● Action item
Nothing outside the range below should be printed. Output exactly the lines from the line with "Identify the click" to the line with "Visit the journal (35, 1876)", both included.

● Record extracts
━━━━━━━━
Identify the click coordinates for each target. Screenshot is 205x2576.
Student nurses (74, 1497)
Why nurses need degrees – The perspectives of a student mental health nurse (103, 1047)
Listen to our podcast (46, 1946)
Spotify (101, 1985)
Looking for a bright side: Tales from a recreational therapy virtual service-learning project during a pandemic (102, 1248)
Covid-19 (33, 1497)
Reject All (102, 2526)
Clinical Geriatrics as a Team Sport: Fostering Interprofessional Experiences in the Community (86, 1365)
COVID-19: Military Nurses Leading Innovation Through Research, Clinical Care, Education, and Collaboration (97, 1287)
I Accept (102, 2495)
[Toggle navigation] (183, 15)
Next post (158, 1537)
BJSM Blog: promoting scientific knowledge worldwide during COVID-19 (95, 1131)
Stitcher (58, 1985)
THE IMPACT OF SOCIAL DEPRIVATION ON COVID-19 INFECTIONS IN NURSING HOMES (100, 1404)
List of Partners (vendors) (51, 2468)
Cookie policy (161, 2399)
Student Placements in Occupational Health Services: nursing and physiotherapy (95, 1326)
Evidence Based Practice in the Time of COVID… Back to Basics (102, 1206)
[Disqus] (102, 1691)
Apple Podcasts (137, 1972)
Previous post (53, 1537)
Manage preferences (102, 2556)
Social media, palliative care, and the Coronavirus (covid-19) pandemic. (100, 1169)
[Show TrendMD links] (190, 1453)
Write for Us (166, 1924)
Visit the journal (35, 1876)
━━━━━━━━
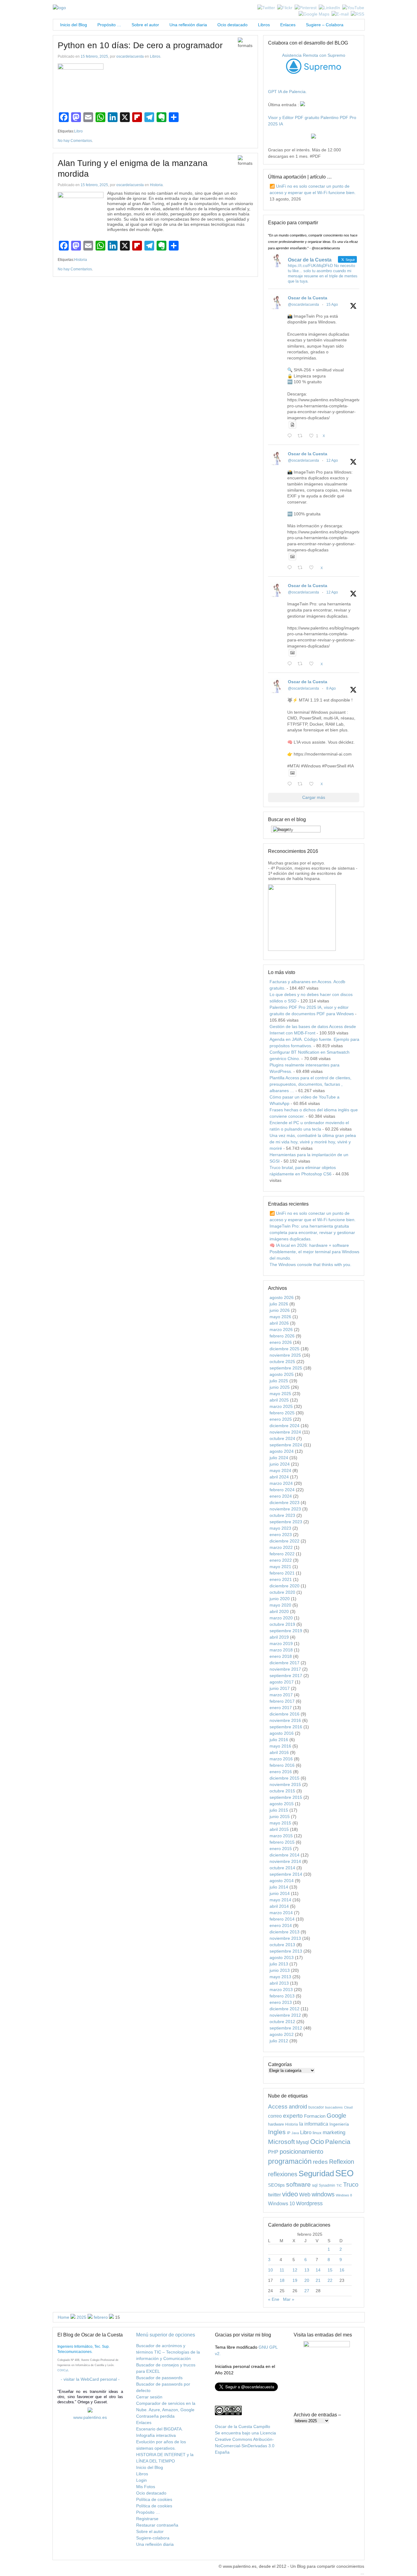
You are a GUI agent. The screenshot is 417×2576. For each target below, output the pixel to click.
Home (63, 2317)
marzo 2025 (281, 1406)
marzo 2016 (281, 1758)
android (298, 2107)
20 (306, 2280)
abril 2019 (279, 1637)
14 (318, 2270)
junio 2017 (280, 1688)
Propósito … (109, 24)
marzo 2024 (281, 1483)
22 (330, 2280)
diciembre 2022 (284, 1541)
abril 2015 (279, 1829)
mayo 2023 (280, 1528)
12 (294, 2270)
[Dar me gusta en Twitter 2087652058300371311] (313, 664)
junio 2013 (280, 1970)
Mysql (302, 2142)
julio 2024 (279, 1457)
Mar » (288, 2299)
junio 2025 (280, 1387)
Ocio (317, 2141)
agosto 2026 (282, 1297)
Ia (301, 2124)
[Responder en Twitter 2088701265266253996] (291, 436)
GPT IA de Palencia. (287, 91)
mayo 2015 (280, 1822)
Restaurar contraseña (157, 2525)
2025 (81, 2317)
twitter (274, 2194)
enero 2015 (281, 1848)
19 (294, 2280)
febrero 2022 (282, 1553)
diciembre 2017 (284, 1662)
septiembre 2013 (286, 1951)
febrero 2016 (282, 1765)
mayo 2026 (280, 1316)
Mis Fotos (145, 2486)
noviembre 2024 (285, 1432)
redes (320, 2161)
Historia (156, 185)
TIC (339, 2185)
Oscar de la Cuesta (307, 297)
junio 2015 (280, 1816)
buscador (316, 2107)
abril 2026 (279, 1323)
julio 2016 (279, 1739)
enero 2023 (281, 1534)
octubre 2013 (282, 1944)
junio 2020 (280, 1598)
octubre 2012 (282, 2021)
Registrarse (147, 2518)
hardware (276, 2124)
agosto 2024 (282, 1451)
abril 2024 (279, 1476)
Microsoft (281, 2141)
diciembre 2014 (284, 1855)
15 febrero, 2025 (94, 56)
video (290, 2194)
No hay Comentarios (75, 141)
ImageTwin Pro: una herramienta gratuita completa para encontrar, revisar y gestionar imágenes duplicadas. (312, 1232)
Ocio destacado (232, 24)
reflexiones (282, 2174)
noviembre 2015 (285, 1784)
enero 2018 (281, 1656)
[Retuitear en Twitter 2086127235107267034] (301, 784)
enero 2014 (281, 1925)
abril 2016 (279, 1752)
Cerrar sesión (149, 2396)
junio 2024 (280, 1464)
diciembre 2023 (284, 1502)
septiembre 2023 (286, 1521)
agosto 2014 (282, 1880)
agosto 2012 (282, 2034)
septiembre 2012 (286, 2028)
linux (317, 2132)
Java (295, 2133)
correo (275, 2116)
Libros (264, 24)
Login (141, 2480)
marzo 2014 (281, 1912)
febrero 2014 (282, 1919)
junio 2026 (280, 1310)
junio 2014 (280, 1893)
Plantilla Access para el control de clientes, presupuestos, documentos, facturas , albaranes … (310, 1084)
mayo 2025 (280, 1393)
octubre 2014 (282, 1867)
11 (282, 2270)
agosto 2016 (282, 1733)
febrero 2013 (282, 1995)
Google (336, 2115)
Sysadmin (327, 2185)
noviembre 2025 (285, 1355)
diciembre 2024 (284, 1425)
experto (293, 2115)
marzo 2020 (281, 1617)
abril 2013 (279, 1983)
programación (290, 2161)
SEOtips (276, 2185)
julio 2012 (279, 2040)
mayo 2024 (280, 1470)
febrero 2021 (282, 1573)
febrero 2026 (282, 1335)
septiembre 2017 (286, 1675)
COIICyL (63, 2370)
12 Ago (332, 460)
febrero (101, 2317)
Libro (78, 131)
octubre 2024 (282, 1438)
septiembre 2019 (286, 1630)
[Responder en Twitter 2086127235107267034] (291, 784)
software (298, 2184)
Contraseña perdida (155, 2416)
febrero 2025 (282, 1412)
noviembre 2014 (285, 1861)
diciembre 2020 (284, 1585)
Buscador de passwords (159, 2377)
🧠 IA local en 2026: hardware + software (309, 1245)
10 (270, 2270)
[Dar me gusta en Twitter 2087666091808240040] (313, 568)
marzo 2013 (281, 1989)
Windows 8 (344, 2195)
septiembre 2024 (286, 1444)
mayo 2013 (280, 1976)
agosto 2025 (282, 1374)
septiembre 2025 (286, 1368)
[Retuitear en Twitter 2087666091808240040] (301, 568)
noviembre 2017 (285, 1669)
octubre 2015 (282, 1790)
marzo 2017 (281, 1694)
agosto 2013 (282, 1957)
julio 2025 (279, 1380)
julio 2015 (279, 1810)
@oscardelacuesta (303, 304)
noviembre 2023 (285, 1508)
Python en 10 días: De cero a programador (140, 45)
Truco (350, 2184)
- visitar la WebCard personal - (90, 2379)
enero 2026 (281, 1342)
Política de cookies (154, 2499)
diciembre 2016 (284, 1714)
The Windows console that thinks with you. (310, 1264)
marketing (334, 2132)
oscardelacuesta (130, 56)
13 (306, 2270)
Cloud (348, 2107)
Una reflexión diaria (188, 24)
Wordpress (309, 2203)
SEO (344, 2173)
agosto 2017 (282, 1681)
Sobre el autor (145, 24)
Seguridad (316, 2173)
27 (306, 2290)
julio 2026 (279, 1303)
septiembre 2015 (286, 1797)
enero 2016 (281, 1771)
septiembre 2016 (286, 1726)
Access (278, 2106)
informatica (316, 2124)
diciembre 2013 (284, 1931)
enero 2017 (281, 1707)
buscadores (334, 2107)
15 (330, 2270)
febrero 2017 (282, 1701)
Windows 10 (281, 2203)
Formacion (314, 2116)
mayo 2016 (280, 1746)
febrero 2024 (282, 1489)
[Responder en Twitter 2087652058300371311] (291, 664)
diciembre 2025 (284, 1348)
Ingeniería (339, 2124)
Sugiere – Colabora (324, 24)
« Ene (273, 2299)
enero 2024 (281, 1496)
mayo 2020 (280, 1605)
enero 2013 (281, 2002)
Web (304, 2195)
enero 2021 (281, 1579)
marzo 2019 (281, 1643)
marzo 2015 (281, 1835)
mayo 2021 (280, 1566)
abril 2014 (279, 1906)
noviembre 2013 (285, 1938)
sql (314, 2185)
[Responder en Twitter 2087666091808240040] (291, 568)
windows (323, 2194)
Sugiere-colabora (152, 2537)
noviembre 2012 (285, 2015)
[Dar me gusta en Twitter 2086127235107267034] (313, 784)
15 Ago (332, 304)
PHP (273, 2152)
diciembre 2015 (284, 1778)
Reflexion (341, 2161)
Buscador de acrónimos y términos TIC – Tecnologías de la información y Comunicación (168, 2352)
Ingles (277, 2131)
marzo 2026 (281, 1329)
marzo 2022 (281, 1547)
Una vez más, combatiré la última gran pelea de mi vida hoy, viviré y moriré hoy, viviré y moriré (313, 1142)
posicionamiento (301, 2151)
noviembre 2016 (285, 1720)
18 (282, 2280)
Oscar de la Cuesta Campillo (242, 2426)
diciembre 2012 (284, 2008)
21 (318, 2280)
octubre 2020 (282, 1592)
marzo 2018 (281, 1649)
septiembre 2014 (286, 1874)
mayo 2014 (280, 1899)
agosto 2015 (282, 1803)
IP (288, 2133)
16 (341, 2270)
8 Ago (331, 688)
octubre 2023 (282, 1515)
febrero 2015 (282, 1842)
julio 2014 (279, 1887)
━━━━━━━━
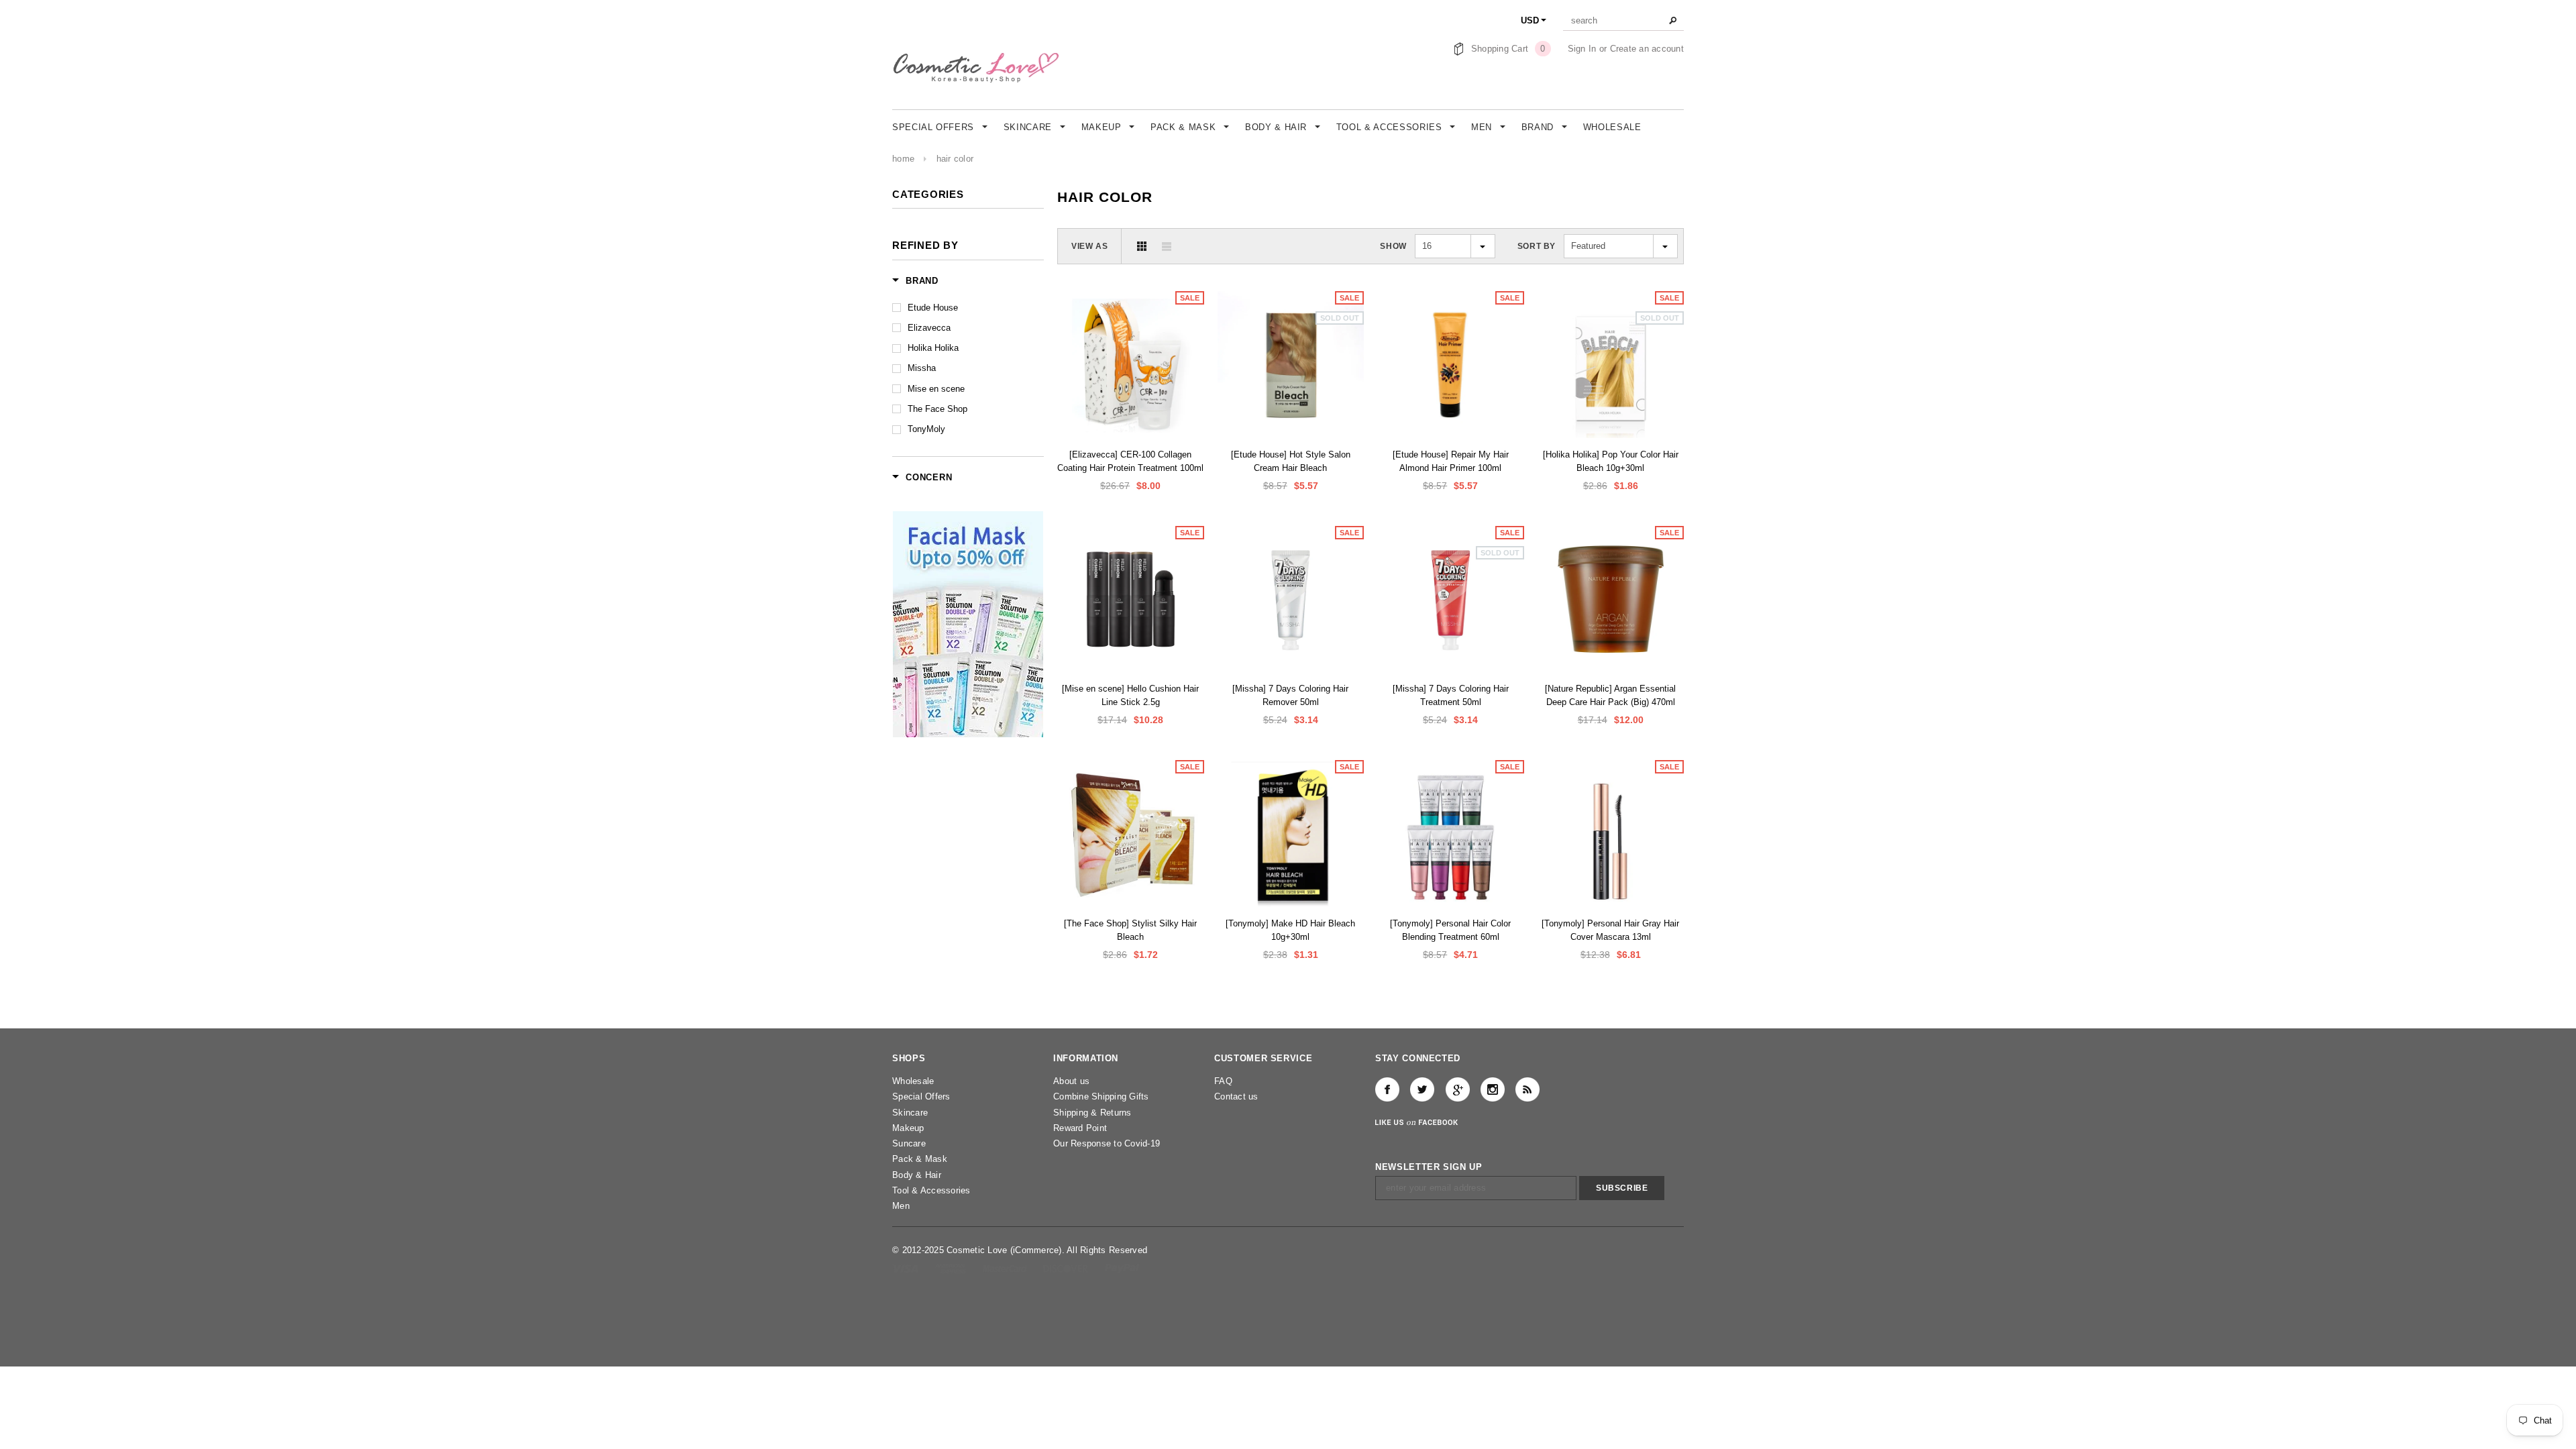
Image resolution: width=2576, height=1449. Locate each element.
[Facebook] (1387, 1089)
━━━━━━━━
● Answer below
Identify the click coordinates for each target. Screenshot is 205x2576.
Student nurses (74, 1497)
Why nurses need degrees – The perspectives of a student mental health nurse (103, 1047)
Listen to our podcast (46, 1946)
Spotify (101, 1985)
Looking for a bright side: Tales from a recreational therapy virtual service-learning project during a pandemic (102, 1248)
Covid-19 (33, 1497)
Reject All (102, 2526)
Clinical Geriatrics as a Team Sport: Fostering Interprofessional Experiences in the Community (86, 1365)
COVID-19: Military Nurses Leading Innovation Through Research, Clinical Care, Education, and Collaboration (97, 1287)
I Accept (102, 2495)
[Toggle navigation] (183, 15)
Next post (158, 1537)
BJSM Blog: promoting scientific knowledge worldwide during COVID-19 (95, 1131)
Stitcher (58, 1985)
THE IMPACT OF SOCIAL DEPRIVATION ON COVID-19 INFECTIONS IN NURSING HOMES (100, 1404)
List of Partners (vendors) (51, 2468)
Cookie policy (161, 2399)
Student Placements in Occupational Health Services: nursing and physiotherapy (95, 1326)
Evidence Based Practice in the Time of COVID… Back to Basics (102, 1206)
[Disqus] (102, 1691)
Apple Podcasts (137, 1972)
Previous post (53, 1537)
Manage preferences (102, 2556)
Social media, palliative care, and the Coronavirus (covid-19) pandemic. (100, 1169)
[Show TrendMD links] (190, 1453)
Write for Us (166, 1924)
Visit the journal (35, 1876)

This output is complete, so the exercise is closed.